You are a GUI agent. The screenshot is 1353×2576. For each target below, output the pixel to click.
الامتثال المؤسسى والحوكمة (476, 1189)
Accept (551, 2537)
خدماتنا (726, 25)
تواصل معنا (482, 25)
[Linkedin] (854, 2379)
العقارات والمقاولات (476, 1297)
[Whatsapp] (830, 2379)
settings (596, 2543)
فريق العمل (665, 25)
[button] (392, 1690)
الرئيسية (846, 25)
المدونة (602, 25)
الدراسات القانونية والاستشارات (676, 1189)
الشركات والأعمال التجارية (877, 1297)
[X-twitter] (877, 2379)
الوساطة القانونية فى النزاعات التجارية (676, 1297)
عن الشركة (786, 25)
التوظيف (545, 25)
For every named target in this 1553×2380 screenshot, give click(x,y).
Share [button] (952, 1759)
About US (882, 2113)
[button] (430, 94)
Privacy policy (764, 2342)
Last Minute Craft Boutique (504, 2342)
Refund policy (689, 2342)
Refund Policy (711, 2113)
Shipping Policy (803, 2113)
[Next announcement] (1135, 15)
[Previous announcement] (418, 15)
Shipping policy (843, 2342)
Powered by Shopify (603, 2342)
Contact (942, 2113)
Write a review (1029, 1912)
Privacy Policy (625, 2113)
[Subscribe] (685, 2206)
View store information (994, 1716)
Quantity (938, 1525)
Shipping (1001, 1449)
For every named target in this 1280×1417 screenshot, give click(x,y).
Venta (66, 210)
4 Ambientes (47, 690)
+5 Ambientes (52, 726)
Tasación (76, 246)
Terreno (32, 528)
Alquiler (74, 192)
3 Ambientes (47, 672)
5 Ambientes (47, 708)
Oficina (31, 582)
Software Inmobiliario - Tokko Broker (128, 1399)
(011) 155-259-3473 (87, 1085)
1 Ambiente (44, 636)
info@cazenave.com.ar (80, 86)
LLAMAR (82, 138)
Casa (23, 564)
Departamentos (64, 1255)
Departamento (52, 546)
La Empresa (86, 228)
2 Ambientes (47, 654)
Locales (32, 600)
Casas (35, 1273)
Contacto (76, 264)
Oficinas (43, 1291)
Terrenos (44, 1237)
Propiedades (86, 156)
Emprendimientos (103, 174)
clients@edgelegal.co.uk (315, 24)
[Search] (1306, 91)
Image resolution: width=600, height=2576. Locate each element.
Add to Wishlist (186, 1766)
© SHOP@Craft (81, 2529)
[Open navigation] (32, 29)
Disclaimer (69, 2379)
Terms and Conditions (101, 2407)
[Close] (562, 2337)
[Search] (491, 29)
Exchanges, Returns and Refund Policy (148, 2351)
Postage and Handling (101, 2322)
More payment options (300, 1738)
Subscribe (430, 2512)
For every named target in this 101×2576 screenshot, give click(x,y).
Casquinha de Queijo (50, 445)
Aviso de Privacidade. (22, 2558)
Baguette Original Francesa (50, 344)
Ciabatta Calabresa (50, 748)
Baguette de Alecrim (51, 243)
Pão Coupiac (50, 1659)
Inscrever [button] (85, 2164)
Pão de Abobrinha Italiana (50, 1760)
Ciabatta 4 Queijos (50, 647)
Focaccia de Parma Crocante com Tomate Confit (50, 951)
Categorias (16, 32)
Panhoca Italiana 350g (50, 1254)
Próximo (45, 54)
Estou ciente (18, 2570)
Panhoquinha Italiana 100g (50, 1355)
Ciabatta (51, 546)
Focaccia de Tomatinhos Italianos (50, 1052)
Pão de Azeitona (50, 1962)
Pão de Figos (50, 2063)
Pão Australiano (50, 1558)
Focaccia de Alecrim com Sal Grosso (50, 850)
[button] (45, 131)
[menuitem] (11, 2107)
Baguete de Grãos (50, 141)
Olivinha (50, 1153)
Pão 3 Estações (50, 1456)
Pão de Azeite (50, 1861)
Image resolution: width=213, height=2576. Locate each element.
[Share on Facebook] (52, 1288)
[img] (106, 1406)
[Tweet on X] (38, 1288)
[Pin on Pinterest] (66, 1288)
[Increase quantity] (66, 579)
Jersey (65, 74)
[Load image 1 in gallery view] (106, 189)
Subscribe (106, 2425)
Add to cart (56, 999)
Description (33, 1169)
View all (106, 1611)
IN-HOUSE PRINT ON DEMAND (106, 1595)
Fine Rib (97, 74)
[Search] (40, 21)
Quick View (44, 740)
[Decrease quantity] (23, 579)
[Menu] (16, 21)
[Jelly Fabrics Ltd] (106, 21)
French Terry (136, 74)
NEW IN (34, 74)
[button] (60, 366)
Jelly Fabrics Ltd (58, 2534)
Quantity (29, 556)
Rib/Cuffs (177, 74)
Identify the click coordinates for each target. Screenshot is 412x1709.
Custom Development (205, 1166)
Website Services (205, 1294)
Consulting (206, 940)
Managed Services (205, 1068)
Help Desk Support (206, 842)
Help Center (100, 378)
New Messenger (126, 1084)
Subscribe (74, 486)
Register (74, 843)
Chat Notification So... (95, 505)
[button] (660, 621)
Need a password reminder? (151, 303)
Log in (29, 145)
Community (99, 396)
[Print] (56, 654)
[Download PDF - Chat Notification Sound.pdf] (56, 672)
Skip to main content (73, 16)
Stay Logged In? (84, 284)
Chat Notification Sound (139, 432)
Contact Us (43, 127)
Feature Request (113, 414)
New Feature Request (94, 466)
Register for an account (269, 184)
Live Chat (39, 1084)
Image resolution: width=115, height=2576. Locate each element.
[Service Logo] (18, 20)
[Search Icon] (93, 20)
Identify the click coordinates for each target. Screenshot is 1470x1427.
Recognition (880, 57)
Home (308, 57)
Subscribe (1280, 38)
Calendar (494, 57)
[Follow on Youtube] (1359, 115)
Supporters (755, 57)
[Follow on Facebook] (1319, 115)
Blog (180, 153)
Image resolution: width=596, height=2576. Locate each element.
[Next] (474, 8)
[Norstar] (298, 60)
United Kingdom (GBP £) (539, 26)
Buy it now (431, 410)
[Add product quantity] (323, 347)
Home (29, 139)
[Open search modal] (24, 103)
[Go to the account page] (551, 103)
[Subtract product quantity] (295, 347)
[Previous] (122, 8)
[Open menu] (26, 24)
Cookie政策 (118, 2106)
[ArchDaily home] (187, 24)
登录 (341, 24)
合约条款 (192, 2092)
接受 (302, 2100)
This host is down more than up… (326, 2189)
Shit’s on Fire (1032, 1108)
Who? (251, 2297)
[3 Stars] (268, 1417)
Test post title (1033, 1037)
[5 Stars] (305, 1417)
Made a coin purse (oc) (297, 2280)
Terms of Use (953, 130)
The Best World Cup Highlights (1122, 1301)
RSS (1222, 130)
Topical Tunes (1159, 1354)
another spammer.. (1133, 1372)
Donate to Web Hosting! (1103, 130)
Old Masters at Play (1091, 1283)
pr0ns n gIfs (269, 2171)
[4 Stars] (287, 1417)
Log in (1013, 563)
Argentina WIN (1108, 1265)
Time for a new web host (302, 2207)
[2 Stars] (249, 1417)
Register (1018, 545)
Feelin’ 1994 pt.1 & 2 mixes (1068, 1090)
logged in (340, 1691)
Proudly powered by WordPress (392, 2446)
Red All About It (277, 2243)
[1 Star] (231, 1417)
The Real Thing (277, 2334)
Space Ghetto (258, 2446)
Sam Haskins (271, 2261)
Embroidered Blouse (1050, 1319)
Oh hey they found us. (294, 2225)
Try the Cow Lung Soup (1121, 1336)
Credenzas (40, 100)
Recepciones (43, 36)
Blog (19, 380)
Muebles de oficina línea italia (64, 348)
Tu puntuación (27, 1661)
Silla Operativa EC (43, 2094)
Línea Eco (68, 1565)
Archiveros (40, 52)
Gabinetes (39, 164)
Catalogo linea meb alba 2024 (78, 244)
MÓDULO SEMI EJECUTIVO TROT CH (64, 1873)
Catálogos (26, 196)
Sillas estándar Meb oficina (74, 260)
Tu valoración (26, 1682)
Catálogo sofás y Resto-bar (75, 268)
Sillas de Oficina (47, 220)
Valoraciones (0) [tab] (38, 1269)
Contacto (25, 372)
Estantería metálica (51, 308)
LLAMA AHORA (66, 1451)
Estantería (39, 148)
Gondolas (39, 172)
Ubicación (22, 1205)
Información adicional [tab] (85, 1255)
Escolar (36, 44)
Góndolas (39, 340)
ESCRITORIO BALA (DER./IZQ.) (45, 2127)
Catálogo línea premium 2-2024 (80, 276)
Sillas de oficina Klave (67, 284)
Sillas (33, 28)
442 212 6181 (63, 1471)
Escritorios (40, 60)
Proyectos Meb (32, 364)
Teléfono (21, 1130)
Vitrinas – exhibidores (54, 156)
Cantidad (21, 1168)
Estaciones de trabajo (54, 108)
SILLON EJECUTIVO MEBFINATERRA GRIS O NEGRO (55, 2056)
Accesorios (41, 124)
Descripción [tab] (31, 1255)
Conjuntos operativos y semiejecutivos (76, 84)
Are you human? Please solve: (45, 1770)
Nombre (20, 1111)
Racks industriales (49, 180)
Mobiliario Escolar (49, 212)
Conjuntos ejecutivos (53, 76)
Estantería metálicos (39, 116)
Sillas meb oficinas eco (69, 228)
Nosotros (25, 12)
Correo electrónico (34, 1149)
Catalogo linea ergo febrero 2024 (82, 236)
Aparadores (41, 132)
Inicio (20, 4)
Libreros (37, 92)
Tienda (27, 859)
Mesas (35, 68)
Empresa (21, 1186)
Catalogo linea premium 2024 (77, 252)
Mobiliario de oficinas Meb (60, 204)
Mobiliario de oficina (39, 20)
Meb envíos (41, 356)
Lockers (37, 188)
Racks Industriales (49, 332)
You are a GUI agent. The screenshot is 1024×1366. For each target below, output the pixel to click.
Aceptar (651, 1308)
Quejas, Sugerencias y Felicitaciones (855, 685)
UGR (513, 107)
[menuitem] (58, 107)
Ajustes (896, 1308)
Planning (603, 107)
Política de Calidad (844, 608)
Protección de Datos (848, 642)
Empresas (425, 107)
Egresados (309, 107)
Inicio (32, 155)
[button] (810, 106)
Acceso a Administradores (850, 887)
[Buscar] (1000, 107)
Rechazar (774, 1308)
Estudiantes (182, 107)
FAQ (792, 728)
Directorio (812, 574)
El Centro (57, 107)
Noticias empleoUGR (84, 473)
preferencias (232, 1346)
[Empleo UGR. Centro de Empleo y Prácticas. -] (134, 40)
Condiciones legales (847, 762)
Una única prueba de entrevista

━━━━━━━━━━━━━━━━

Copy the lines from the start of the data verbatim, stopping after the line containing "Shipping (1001, 1449)".

You are a GUI agent. The screenshot is 1353×2576. For each target below, output the pixel to click.
الامتثال المؤسسى والحوكمة (476, 1189)
Accept (551, 2537)
خدماتنا (726, 25)
تواصل معنا (482, 25)
[Linkedin] (854, 2379)
العقارات والمقاولات (476, 1297)
[Whatsapp] (830, 2379)
settings (596, 2543)
فريق العمل (665, 25)
[button] (392, 1690)
الرئيسية (846, 25)
المدونة (602, 25)
الدراسات القانونية والاستشارات (676, 1189)
الشركات والأعمال التجارية (877, 1297)
[X-twitter] (877, 2379)
الوساطة القانونية فى النزاعات التجارية (676, 1297)
عن الشركة (786, 25)
التوظيف (545, 25)
For every named target in this 1553×2380 screenshot, give click(x,y).
Share [button] (952, 1759)
About US (882, 2113)
[button] (430, 94)
Privacy policy (764, 2342)
Last Minute Craft Boutique (504, 2342)
Refund policy (689, 2342)
Refund Policy (711, 2113)
Shipping Policy (803, 2113)
[Next announcement] (1135, 15)
[Previous announcement] (418, 15)
Shipping policy (843, 2342)
Powered by Shopify (603, 2342)
Contact (942, 2113)
Write a review (1029, 1912)
Privacy Policy (625, 2113)
[Subscribe] (685, 2206)
View store information (994, 1716)
Quantity (938, 1525)
Shipping (1001, 1449)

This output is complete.